Dilma and her husband fled war-torn Guatemala to seek asylum in the U.S. but she was separated from him and her eight-year-old son in Texas. They’ve been away from each other for almost two months now and the separation and lack of information is clearly killing her.
Her husband was deported and since that time, she’s been in a detention facility searching to be reunited with her son. Eventually he was located in a facility in Arizona and she’s been able to have limited contact with him since.
“I want to be with you Mami,” her son tells her. “I don’t want to be here anymore.”
As videos begin to surface of kids finally being reunited with their parents, it’s becoming painfully clear the damage inflicted to them. They are coming back thin, with bruises, rashes, lice, unclean — and that pales in comparison to the emotional toll taken. These are little kids, babies, ripped away from their parents and given little to no information on their whereabouts. It is incomprehensible.

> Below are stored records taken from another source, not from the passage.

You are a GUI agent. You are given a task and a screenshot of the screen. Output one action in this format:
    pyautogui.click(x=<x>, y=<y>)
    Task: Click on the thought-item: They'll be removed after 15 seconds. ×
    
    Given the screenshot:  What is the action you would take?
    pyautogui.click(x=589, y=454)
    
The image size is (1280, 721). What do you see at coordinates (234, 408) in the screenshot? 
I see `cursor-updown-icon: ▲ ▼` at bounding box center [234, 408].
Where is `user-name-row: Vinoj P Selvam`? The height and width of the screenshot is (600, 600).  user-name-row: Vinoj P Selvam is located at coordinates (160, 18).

The children who have been separated from their parents under the Trump administration’s zero tolerance immigration policy have a long road ahead of them. Caseworkers struggle to locate parents in ICE custody, some of whom have already been deported back to their home countries. And Trump’s executive order to stop this heinous process only impacts families moving forward. It does nothing to address the thousands already separated.
A Health and Human Services official said that children already separated “will not be immediately reunited with their parents while the adults remain in custody during their immigration proceedings,” The New York Times reports.
Dilma said she’s able to talk with her son and the shelter tells her he’s fine but, “I can see it in his face. As a mother you know when your kids are fine and when they’re not,” she says in the video.
She also said she’s done everything the social workers have asked of her — signing documentation, leaving fingerprints — all in an effort to be reunited with her son. But all they can tell her is she has to wait.
“Please, I beg you, help me. I just want my kid back,” Dilma pleads. “There’s nothing more painful than not having your kid around.”